## BEGIN Text section
A nice duality problem

In the recent Qualifying Exam, there was a very nice (I mean, tough) problem in the Linear Optimization paper that nobody could solve. I was able to crack it two days later. Here it is:


A matrix A \; (n \times n) is positive semidefinite if x^\intercal A x \geq 0 \; \forall x \in \mathbb{R}^n. Prove that if A is positive semidefinte then the following system has a solution: \{x^\intercal A \geq 0; \ x \geq 0; x \neq 0 \}.


\begin{cases} x^\intercal A \geq 0 \\ x \geq 0 \\ x \neq 0 \end{cases} \Leftrightarrow \begin{cases} x^\intercal A \geq 0 \\ x \geq 0 \\ \mathbf{1}\cdot x > 0 \end{cases} \Leftrightarrow \begin{cases} x^\intercal A \geq 0 \\ x \geq 0 \\ -\mathbf{1}\cdot x < 0 \end{cases}

where \mathbf{1} is a vector in \mathbb{R}^n whose entries are all 1.

Consider the following linear program

\min \ -\mathbf{1}\cdot x

subject to

x^\intercal A \geq 0

x \geq 0

Its dual is

\max \ \mathbf{0}\cdot y

subject to

Ay \leq -1

y \geq 0

Observe that the dual is infeasible, because if there exists a solution y such that Ay \leq -1 < 0 and y \geq 0 then this implies y^\intercal Ay < 0, contradicting the fact that A is positive semidefinite.

Since the dual is infeasible, the primal is either infeasible or unbounded. But x = 0 is a solution to the primal, so it is unbounded. Thus there exists a solution x such that \{-\mathbf{1}\cdot x < 0; x^\intercal A \geq 0; x \geq 0\} Q.E.D.

Now that the math is done, it’s time for some story. All of us were taught that the Farkas lemma is extremely important, and thus all of us tried to use it to solve this problem, to no avail. I was particularly bugged by the condition x \neq 0, which we had never seen in all our exercises. The exam was on a Wednesday. Two days later, on a Friday evening, on a bus ride from school home, I was determined to solve it. Perhaps it was the motion and the rumbling sound of the bus, perhaps it was my subconscious mind having spent enough time on the problem, or perhaps it was just my shining moment, but I finally realized that x \neq 0 means \mathbf{1}\cdot x > 0, given that x \geq 0. Now the next question is how do I use that in an LP? Well, I can’t use it in the constraints, so it must be in the objective function. Let’s try to \max \; \mathbf{1}\cdot x. But wait, I have a \geq constraint, so I must \min \; -\mathbf{1}\cdot x. And the rest is easy. That was probably one of my proudest moments in the PhD program so far.


Vector and function

So I’ve been thinking about the great talk by Shaowei (great ideas always make us think). Apart from the sheaf, another important thing for me is the fact that vector and function are the same thing. A function is an infinite-dimension vector, while a vector is a function that maps from {1, 2, …, n} to .
## END Text section
Task instructions
From the duality problem post above, print the passage starting with "A nice duality problem" and going on through "entries are all 1.".
## BEGIN Data excerpts
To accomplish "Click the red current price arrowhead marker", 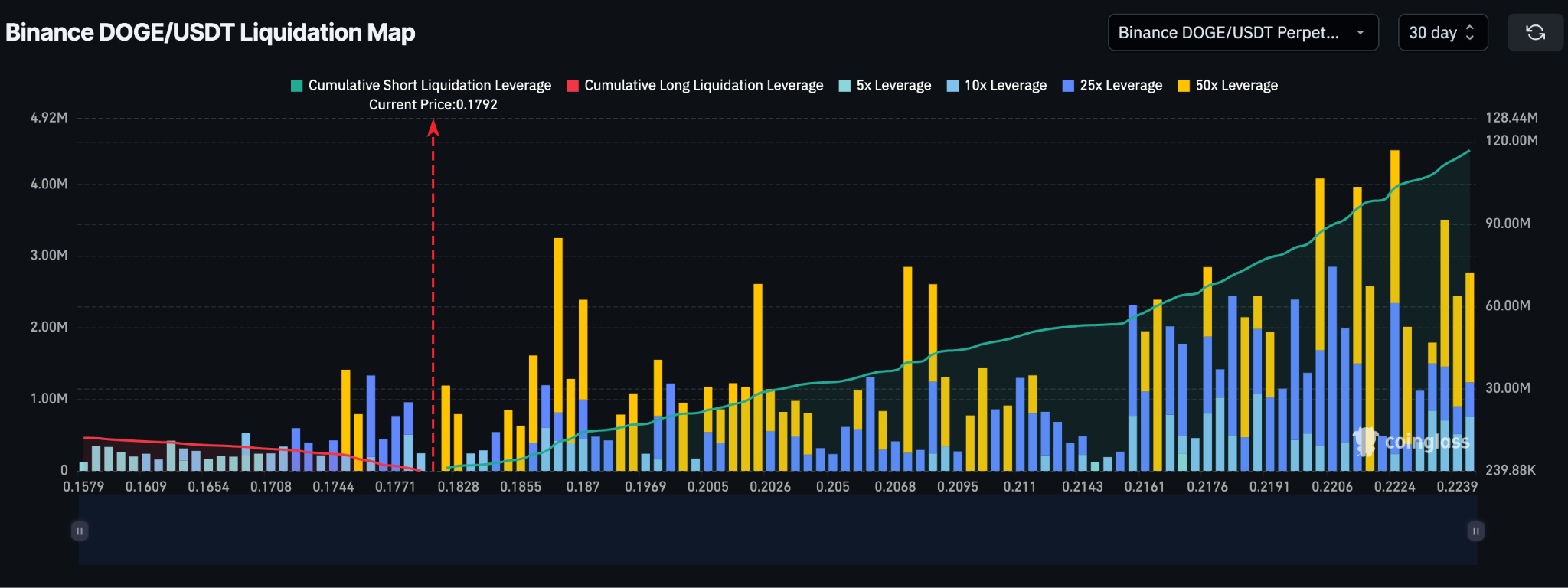I will point(433,129).
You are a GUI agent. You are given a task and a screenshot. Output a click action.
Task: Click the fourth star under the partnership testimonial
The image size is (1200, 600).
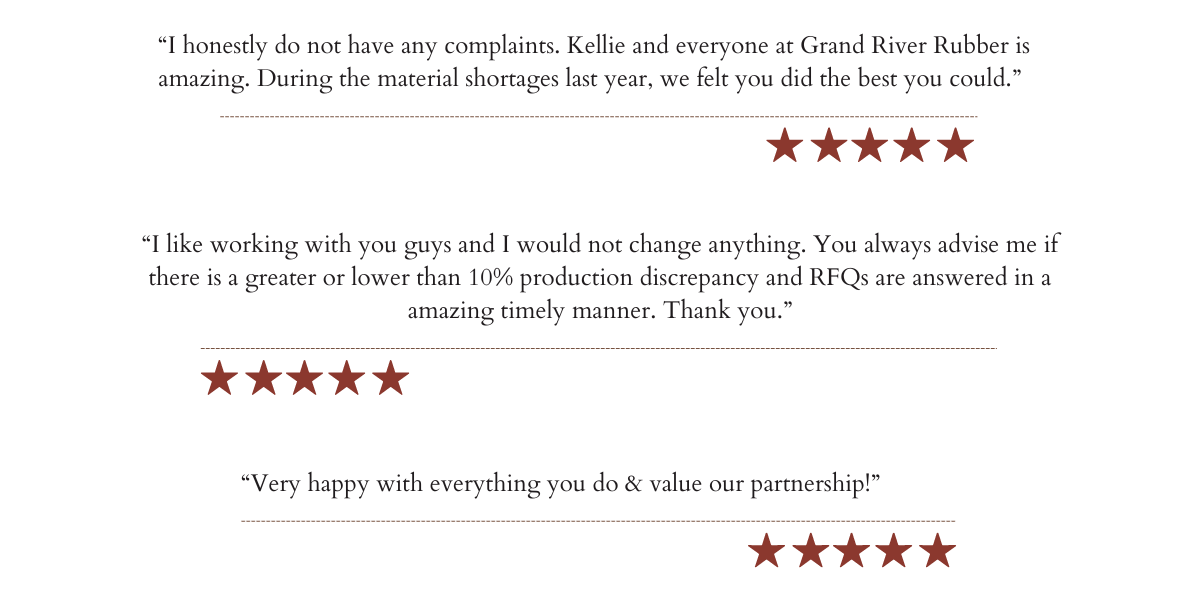coord(895,551)
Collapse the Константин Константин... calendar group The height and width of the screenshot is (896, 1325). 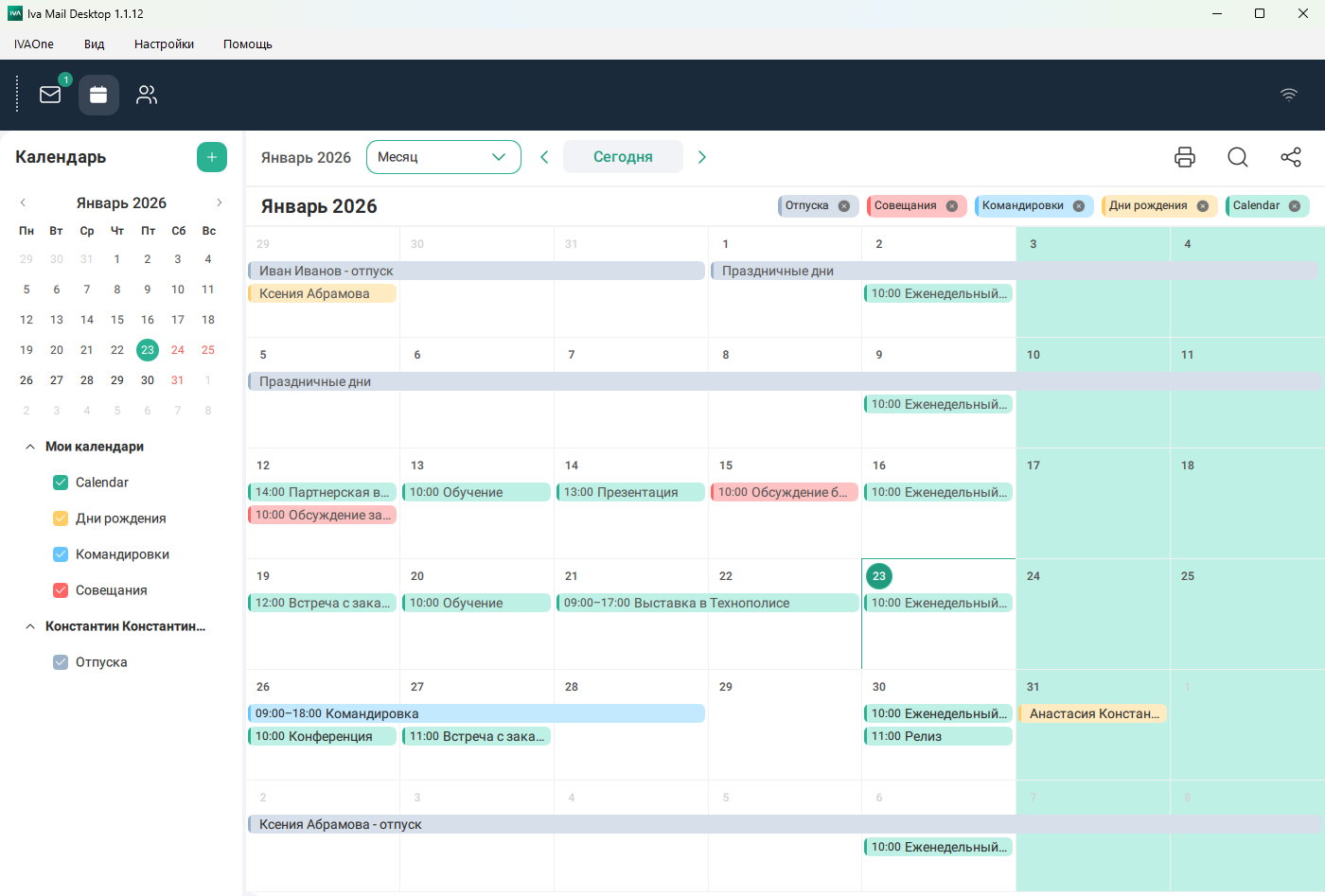pyautogui.click(x=30, y=626)
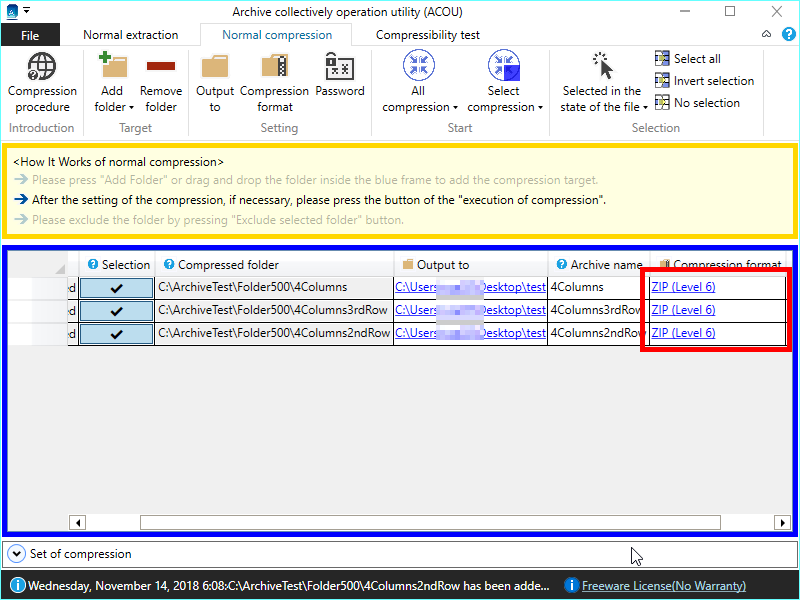Open the Freeware License (No Warranty) link
800x600 pixels.
click(x=663, y=586)
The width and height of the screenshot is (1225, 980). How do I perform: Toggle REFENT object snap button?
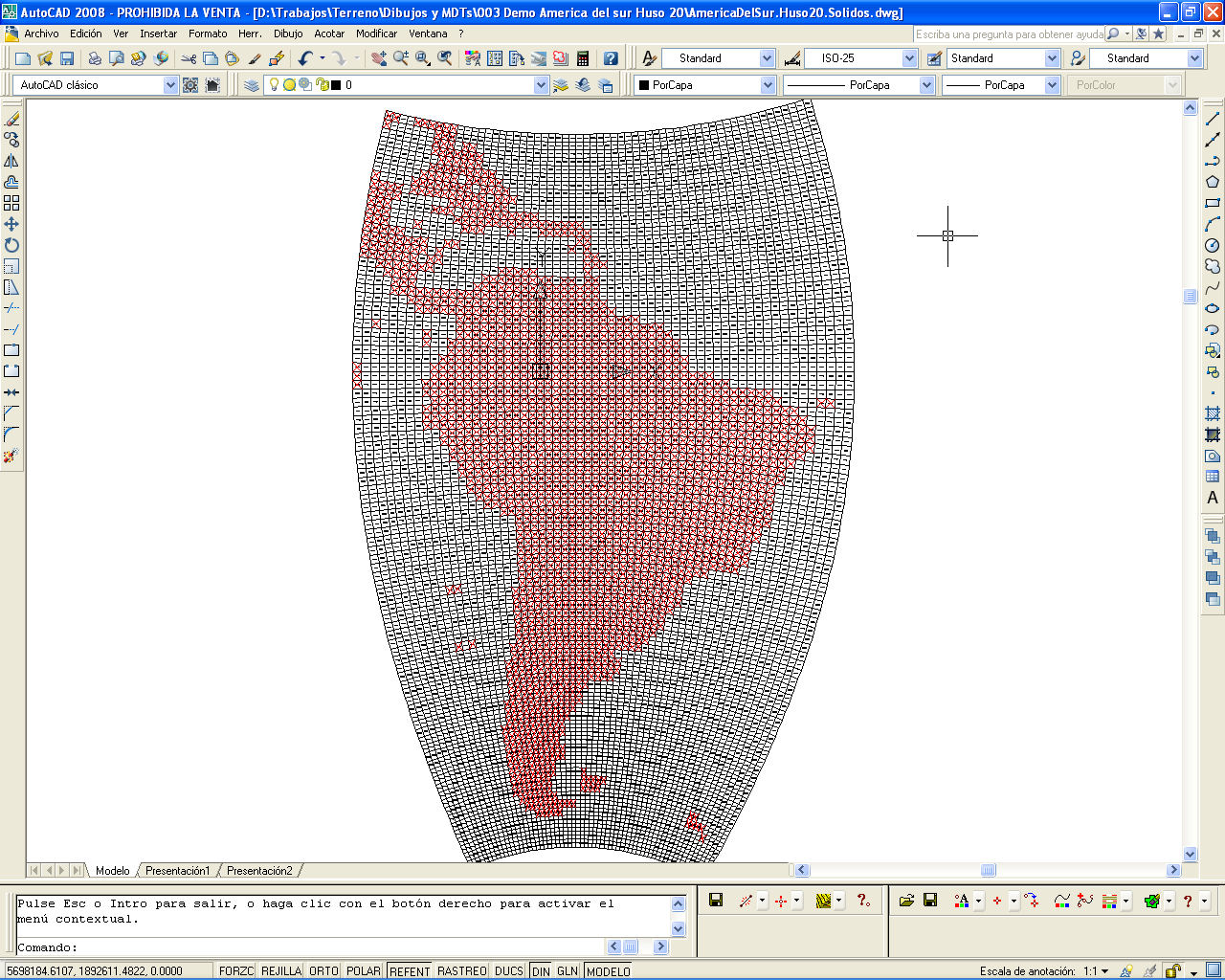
## END Data excerpts
Exercise answer
A nice duality problem

In the recent Qualifying Exam, there was a very nice (I mean, tough) problem in the Linear Optimization paper that nobody could solve. I was able to crack it two days later. Here it is:


A matrix A \; (n \times n) is positive semidefinite if x^\intercal A x \geq 0 \; \forall x \in \mathbb{R}^n. Prove that if A is positive semidefinte then the following system has a solution: \{x^\intercal A \geq 0; \ x \geq 0; x \neq 0 \}.


\begin{cases} x^\intercal A \geq 0 \\ x \geq 0 \\ x \neq 0 \end{cases} \Leftrightarrow \begin{cases} x^\intercal A \geq 0 \\ x \geq 0 \\ \mathbf{1}\cdot x > 0 \end{cases} \Leftrightarrow \begin{cases} x^\intercal A \geq 0 \\ x \geq 0 \\ -\mathbf{1}\cdot x < 0 \end{cases}

where \mathbf{1} is a vector in \mathbb{R}^n whose entries are all 1.